Hier soir comme beaucoup, j’ai dû me motiver avec la plus grande des peines à m’installer devant le débat de l’entre-deux-tours programmé depuis des mois par les médias et l’Elysée.Un débat attendu, entre Emmanuel Macron et Marine Le Pen.
L’un des rares que cette campagne fantôme aient pu nous offrir. L’extrême droite y jouant toujours les premiers rôles. Tantôt Zemmour, tantôt Le Pen, grâce à des chaînes de télévision, premières sur le direct, et premières aussi sur la surprise de voir les candidats racistes qualifiés.
Un dispositif journalistique devenue mutisme gêné et gênant
TF1 et France 2 ont choisi un dispositif minimaliste. Jusque dans le journalisme. Exit, Anne-Sophie Lapix jugée trop piquante, notamment par le camp de Marine Le Pen. Léa Salamé et Gilles Bouleau ont donc passé les plats tout au long de la soirée. Félicitant même les candidats pour leur bonne tenue du chronomètre. Les maîtres des horloges, pas ceux des faits.
Arbitres sans sifflets, ni cartons, les deux journalistes ne sont revenus sur aucun chiffre, aucune annonce, aucun bilan, du président en exercice et de la prétendante à l’Elysée.
Une situation souvent cocasse où les deux représentants de TF1 se font remarquer par leur silence, et leur moue gênée. Gênant pour nous aussi, perdus devant un spectacle où la bataille de mesures et de bilans fait rage, et où pas grand monde ne semble prendre pied, hormis le professeur Macron.
Toujours plus de chiffres, pour moins encore moins
de vision.
Toujours plus de chiffres, pour encore moins de vision. À l’heure où pour beaucoup d’entre nous, l’effroi de l’extrême droite ne s’estompe pas avec les sondages favorables à Emmanuel Macron. « Finito », « Ne dites pas de bêtises, je vous en prie », « Oh aïe aïe », enchaîne ainsi le candidat devant une Marine Le Pen, KO debout, après avoir été renvoyée au financement russe de son parti en 2014, dans un contexte de guerre en Ukraine.
Le Président sortant la joue cool bras croisés face à une extrême-droite qu’il a contribué à normaliser, et frise l’arrogance du donneur de leçon. Pour la confrontation sur le racisme, on attendra, malgré la priorité nationale que compte imposer Marine Le Pen en matière d’accès au logement, à l’emploi, aux prestations sociales. La stratégie est claire : on ne diabolise pas le fascisme, on démontre par le menu « l’incohérence » de son projet. La République et ses défenseurs machinistes acharnés apprécieront.
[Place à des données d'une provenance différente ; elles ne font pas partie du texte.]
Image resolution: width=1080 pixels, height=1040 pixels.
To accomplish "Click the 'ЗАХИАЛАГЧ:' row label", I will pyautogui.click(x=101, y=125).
Sur toutes les thématiques abordées, c’est le même sentiment qui domine : le débat d’idées et prises de positions courageuses qu’exigent les enjeux de l’époque et de l’instant, ont été remplacées par les batailles de détails, dans lesquelles Marine Le Pen perd pied, malgré sa préparation.
Les femmes qui portent le voile, face auxquelles son gouvernement a imposé polémiques interminables pendant tout le quinquennat, servent finalement à Emmanuel Macron de marche-pied antifasciste.
Arrive enfin, le tant redouté triptyque Insécurité-Islam-Immigration, dans lequel Emmanuel Macron se présente comme le progressiste revendiqué, qui permettra aux femmes qui portent le voile de continuer à vivre, dans l’espace public, face à la proposition d’interdiction de son adversaire.
Celles face auxquelles son gouvernement a imposé polémiques interminables pendant tout le quinquennat, lui servent finalement de marche-pied antifasciste. Un peu facile, voire provocateur. À l’image d’une Latifa Ibn Ziaten, mère d’Imad, premier militaire victime de Mohamed Merah à Toulouse en 2012.
Pour les 15,6 millions de téléspectateurs rassemblés devant l’affiche, record de la plus faible audience, ce débat servira tout au plus de confirmation de l’incapacité gouvernementale de Macron.
En aucun cas, il ne marquera l’histoire, à l’inverse de celles de ceux brisés par ce quinquennat, et qui devront se résoudre à retourner aux urnes dimanche.